February 1 is change your password day; while not official, many tech sites advertise the day to their readers. Users are asked to change passwords on that day to improve security.

While there are certainly times where changing passwords makes sense, e.g. after a breach of an online service, a successful virus attack, accidental sharing, or to increase the strength of a password, generally stating that one should change all passwords on that day never made a lot of sense.

I'd prefer the day to be renamed to "check your passwords day" instead. Users could test their passwords against the Have I Been Pwned database (locally), and change passwords that were leaked to the Internet.

Users could also check the strength of passwords and change passwords that are considered weak by the strength checking algorithms, or start using a password manager if permitted in the environment.

Two-factor authentication and other advanced security options, if available, are also worth considering.

Check your server security day

I propose a counterpart to change your password day: check your server security day (loosely based on Jürgen Schmidt's article on Heise), my own On Password Security article from 2012, and password security: what users know and what they do.

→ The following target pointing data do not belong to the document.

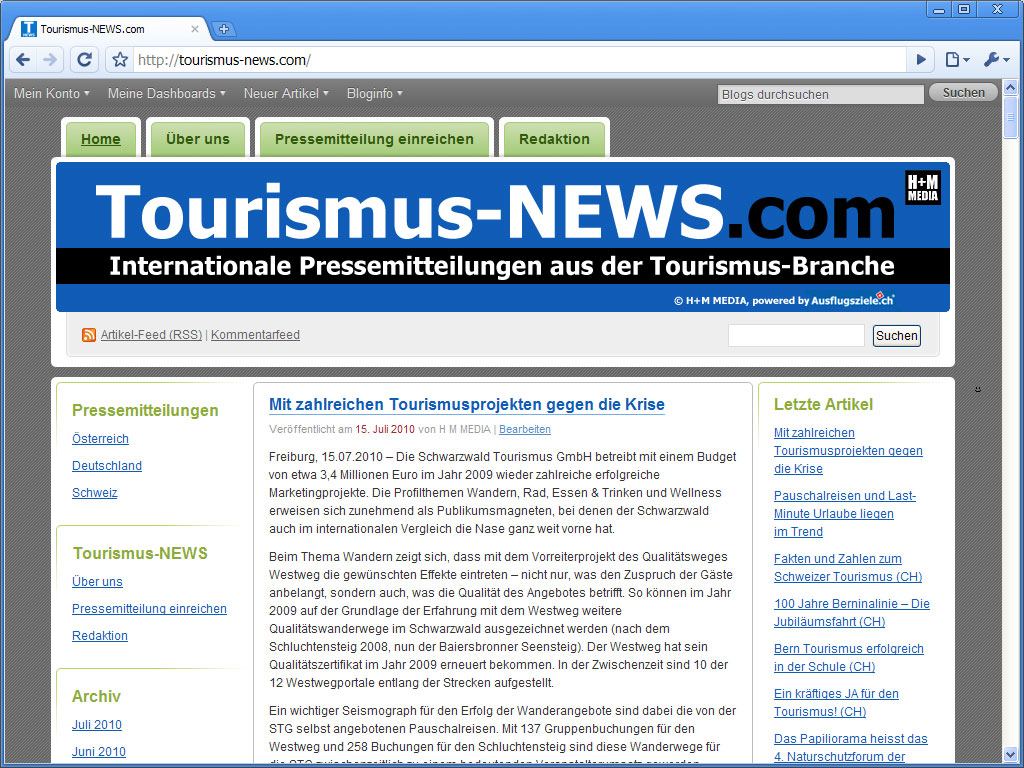Viewport: 1024px width, 768px height.
Task: Click the browser forward arrow button
Action: (x=51, y=60)
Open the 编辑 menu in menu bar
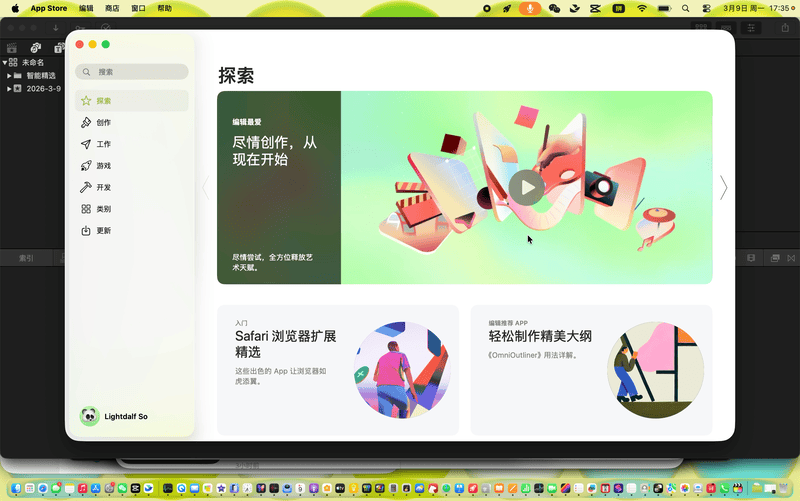This screenshot has height=501, width=800. 86,8
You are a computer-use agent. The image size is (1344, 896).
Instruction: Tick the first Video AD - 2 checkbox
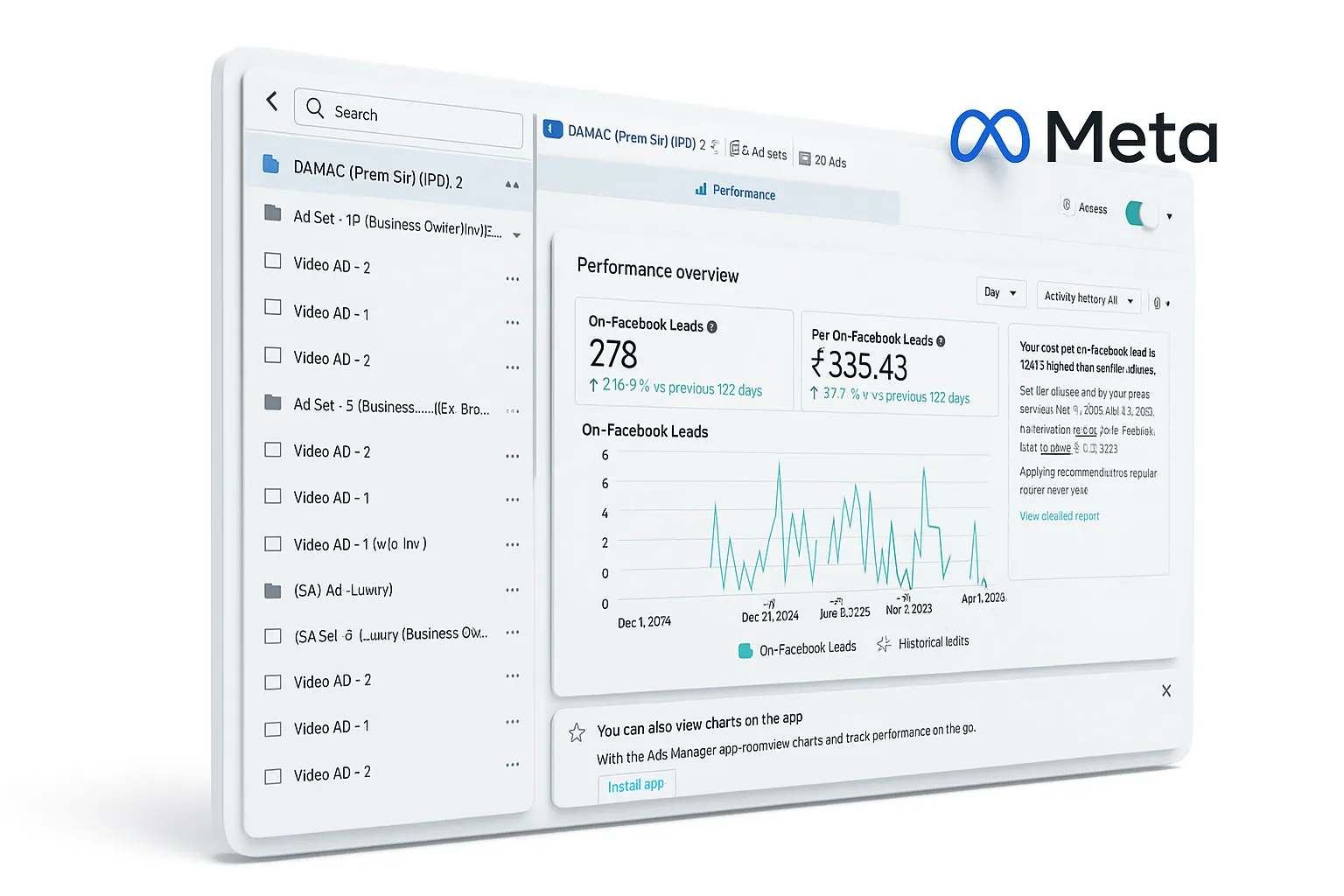tap(273, 261)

While it is certainly the case that brute force attacks or targeted attacks may steal user credentials, one of the biggest threats comes from company servers that get hacked.

Whether the hack is successful because of social engineering, improperly configured servers, unpatched security vulnerabilities, out of date libraries or components, or 0-day vulnerabilities is irrelevant from a user's perspective.

Billions of password sets are available freely on the Internet. These sets, Have I Been Pwned lists 6.4 billion pwned accounts alone from 340 sites, are just the tip of the iceberg. They come from successful breaches and are either published right away on the Net, offered for sale, or used without them ever being leaked publicly.

A companies reputation suffers if they are attacked successfully but it appears that most go back to "business as usual" pretty quickly after breaches.

Companies should use the "check your server security day" to improve security. It is probably not enough to do this once a year but the day could be used to run thorough tests and to improve security, e.g. by implementing new forms of security or improve existing ones.

Even if you, as a user of a service, select the strongest password imaginable, you may still find it fall in the hands of criminals that dump password databases.

All I'm trying to say is that companies need to take responsibility. It is not enough to reset account passwords after a breach and be done with the whole situation; companies need to improve security proactively and check server security regularly to block certain attack vectors outright.

Now You: Should companies better secure their servers?

Summary
Change your password day needs a counterpart
Article Name
Change your password day needs a counterpart
Description
February 1 is change your password day; while not official, many tech sites seem to highlight the day to their readers. Users are asked to change passwords on that day to improve security.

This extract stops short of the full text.